== Information supplied ==
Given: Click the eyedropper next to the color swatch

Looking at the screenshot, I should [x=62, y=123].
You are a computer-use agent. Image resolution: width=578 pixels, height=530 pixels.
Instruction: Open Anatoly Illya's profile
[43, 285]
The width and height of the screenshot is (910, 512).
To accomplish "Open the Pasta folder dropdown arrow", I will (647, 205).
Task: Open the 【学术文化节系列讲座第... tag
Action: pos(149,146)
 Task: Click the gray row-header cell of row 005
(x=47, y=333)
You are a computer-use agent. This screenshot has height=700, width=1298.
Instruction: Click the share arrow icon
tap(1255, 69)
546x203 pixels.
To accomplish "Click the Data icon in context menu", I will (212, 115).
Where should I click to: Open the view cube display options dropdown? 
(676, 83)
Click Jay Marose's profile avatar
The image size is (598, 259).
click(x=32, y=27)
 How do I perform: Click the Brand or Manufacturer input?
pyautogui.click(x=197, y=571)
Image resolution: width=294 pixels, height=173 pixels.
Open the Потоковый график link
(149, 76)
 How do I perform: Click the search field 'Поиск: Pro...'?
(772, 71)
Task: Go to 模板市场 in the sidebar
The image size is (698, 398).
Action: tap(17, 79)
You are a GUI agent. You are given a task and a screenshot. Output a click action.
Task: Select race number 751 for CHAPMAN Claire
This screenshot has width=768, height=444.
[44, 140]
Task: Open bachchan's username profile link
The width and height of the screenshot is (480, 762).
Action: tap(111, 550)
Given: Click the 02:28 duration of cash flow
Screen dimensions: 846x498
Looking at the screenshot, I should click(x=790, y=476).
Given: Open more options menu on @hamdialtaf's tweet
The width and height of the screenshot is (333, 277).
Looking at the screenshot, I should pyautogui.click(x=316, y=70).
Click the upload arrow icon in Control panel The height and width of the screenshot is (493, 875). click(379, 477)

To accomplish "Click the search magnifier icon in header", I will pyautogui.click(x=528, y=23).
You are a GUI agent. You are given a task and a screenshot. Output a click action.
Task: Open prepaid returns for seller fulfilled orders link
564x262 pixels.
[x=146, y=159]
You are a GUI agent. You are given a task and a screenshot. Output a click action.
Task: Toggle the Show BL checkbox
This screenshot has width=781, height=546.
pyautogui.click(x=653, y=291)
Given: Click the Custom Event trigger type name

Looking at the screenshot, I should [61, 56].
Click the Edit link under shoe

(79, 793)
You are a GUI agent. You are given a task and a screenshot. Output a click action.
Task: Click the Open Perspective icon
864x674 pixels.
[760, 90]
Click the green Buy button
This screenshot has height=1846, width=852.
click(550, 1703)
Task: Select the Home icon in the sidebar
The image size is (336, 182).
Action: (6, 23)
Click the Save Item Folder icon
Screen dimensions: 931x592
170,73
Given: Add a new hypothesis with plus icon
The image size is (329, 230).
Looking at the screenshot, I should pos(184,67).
===
## What this task involves
Copy all of the records above line for line, without changing anything.

## Answer
Given: Click the eyedropper next to the color swatch

Looking at the screenshot, I should [x=62, y=123].
You are a computer-use agent. Image resolution: width=578 pixels, height=530 pixels.
Instruction: Open Anatoly Illya's profile
[43, 285]
The width and height of the screenshot is (910, 512).
To accomplish "Open the Pasta folder dropdown arrow", I will (647, 205).
Task: Open the 【学术文化节系列讲座第... tag
Action: pos(149,146)
 Task: Click the gray row-header cell of row 005
(x=47, y=333)
You are a computer-use agent. This screenshot has height=700, width=1298.
Instruction: Click the share arrow icon
tap(1255, 69)
546x203 pixels.
To accomplish "Click the Data icon in context menu", I will (212, 115).
Where should I click to: Open the view cube display options dropdown? 
(676, 83)
Click Jay Marose's profile avatar
The image size is (598, 259).
click(x=32, y=27)
 How do I perform: Click the Brand or Manufacturer input?
pyautogui.click(x=197, y=571)
Image resolution: width=294 pixels, height=173 pixels.
Open the Потоковый график link
(149, 76)
 How do I perform: Click the search field 'Поиск: Pro...'?
(772, 71)
Task: Go to 模板市场 in the sidebar
The image size is (698, 398).
Action: tap(17, 79)
You are a GUI agent. You are given a task and a screenshot. Output a click action.
Task: Select race number 751 for CHAPMAN Claire
This screenshot has width=768, height=444.
[44, 140]
Task: Open bachchan's username profile link
The width and height of the screenshot is (480, 762).
Action: tap(111, 550)
Given: Click the 02:28 duration of cash flow
Screen dimensions: 846x498
Looking at the screenshot, I should click(x=790, y=476).
Given: Open more options menu on @hamdialtaf's tweet
The width and height of the screenshot is (333, 277).
Looking at the screenshot, I should pyautogui.click(x=316, y=70).
Click the upload arrow icon in Control panel The height and width of the screenshot is (493, 875). click(379, 477)

To accomplish "Click the search magnifier icon in header", I will pyautogui.click(x=528, y=23).
You are a GUI agent. You are given a task and a screenshot. Output a click action.
Task: Open prepaid returns for seller fulfilled orders link
564x262 pixels.
[x=146, y=159]
You are a GUI agent. You are given a task and a screenshot. Output a click action.
Task: Toggle the Show BL checkbox
This screenshot has width=781, height=546.
pyautogui.click(x=653, y=291)
Given: Click the Custom Event trigger type name

Looking at the screenshot, I should [61, 56].
Click the Edit link under shoe

(79, 793)
You are a GUI agent. You are given a task and a screenshot. Output a click action.
Task: Click the Open Perspective icon
864x674 pixels.
[760, 90]
Click the green Buy button
This screenshot has height=1846, width=852.
click(550, 1703)
Task: Select the Home icon in the sidebar
The image size is (336, 182).
Action: (6, 23)
Click the Save Item Folder icon
Screen dimensions: 931x592
170,73
Given: Add a new hypothesis with plus icon
The image size is (329, 230).
Looking at the screenshot, I should pos(184,67).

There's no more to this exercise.